Improving the therapeutic potential of cellular immunotherapies (#427)
Immunotherapy is gaining traction as a viable therapeutic methodology for infectious disease, chronic malignancies, and autoimmune disorders. Although immunotherapeutics come in myriad forms, cellular immunotherapy is, and will be at the core of future disease treatment. Cellular immunotherapies rely on the selection, expansion, and growth of effector leukocytes, the particulars of which, are highly variable. Currently, numerous protocols and techniques are being evaluated for their ability to successfully manufacture large numbers of efficacious cells. However, there is currently no standard or validated method for evaluating a cell therapy product’s potential in vivo efficacy.
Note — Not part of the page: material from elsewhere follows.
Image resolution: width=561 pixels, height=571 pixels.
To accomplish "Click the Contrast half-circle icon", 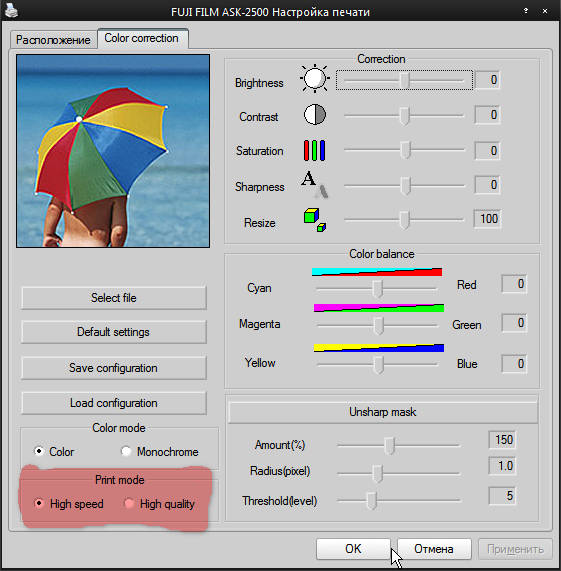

Using a systems biology approach and access to clinical samples from adoptive T cell transfer trials, we are attempting to evaluate and predict the potential efficacy of a manufactured product. This will inform the optimisation and improvement of manufacturing methodologies. To achieve this, we assessed the expression
of key immune transcripts using a custom array chip analysed on the NanoString system, and assayed the expression of immune checkpoint inhibitors and functional markers by flow cytometry. Furthermore, we have employed multidimensional data analytics such as K-means clustering and t-distributed stochastic neighbour embedding (tSNE) for both flow and transcript data analysis. Additionally, the T cell receptor (TCR) repertoire was evaluated using next generation sequencing. This systems biology and bioinformatics approach allows for a deeper interrogation of cell therapy products population structure. In combination with clinical data, this methodology will allow the in vivo therapeutic potential of cell based immunotherapy products to be predicted.